Here are the points of note:

  • The new bill allows for conditional cross-border transfer of ‘sensitive personal data’, while ‘critical personal data’ (yet to be defined) cannot leave the country except in very limited circumstances.

  • The JPC recommended that the central government formulate a comprehensive data localisation policy and ensure that a mirror copy of the sensitive and critical personal data stored abroad is brought back to India.

  • It also asked the government to play a consultative role with the proposed Data Protection Authority (DPA) in approving the cross-border transfer of sensitive personal data through a contract or an intra-group scheme.

  • The JPC recommended stringent measures for limiting data collection for people below 18. Companies might be barred from profiling, tracking, behaviourally monitoring children and their data.

  • According to the committee, social media platforms should be accountable for the content they host from unverified accounts.

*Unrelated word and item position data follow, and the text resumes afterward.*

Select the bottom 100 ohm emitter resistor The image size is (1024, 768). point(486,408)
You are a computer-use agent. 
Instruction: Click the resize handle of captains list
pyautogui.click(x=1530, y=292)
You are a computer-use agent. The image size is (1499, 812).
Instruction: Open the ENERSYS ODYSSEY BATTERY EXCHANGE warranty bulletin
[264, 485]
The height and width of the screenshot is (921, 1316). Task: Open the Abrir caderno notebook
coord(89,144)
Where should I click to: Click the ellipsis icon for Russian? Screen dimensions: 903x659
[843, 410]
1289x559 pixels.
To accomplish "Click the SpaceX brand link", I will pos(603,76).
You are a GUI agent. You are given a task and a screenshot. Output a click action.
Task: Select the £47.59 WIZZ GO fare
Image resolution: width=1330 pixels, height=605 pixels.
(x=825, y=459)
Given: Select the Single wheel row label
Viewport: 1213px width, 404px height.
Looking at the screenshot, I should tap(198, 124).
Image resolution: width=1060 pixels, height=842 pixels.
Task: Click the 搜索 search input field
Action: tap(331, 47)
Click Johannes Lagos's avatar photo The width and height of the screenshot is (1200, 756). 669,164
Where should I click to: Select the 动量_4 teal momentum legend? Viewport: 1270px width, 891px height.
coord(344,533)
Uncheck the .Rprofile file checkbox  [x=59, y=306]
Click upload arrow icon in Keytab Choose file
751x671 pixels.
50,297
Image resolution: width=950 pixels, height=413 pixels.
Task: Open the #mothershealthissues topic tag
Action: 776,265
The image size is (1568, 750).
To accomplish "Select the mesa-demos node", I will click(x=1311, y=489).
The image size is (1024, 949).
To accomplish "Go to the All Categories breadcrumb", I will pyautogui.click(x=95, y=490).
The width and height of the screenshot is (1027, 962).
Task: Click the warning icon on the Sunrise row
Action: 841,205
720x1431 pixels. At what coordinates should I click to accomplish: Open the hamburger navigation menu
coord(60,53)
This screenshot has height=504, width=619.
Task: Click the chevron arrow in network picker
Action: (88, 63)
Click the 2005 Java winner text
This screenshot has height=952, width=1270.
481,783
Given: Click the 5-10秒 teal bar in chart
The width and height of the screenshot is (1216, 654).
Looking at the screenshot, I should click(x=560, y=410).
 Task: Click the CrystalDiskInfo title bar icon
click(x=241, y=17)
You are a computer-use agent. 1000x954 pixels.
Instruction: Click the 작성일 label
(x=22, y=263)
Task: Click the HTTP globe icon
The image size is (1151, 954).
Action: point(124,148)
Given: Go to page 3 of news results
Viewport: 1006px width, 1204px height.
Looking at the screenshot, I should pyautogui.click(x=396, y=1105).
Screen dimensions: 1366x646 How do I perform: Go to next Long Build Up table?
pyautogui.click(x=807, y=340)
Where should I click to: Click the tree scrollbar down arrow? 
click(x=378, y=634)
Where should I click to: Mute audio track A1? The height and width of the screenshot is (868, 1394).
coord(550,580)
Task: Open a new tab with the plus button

  • It has also recommended that non-personal data be within the scope of the new bill. However, there are a lot of unanswered questions here, since such a move is unprecedented.


India's Takeaways

The new data protection bill and the JPC recommendations could pose significant challenges to foreign companies and Indian startups alike, similar to the troubles that Meta currently faces.

Kazim Rizvi, director of The Dialogue, thinks the committee suggestions about the central government's involvement are "barriers for entering bilateral or multilateral arrangements for cross-border data flow" and will "hamper ease of doing business."

He quoted a study that showed that strict cross-border data flow restrictions may limit the ability of Indian startups to access cost-effective technology and storage solutions, like cloud services provided by foreign players.

"It is also likely that our laws would prove to be held inadequate by the EU while evaluating India as a jurisdiction for free flow of data," he says.

"It is imperative that the bill, rather than solely focusing on localisation mandates, focus on ensuring that data that is within India borders remains adequately protected and is in line with the basic principles of data protection."
Kazim Rizvi, Director of The Dialogue

The concerns about the protection of data are echoed by Udhbhav Tiwary, who handles tech policy at Mozilla.

"While a much-needed law, India's data protection bill needs radical improvements when it comes to independence of the data protection authority, enabling the free flow of data, and protections against government surveillance," he says.

"Lawmakers should utilise this opportunity to ensure that India's law meets global standards and enhances India's role in the technology sector," he adds.

Some, however, believe that India should follow the EU's example when it comes to data localisation.

"The bill should have clear definition of data, personal and sensitive and have criteria set for sharing of the same with other countries," says Santosh Sarraf, Director, wevouch, "All data should follow the Personal data protection Act and stored locally and explicit permissions have to be taken from the user before the same can be shared."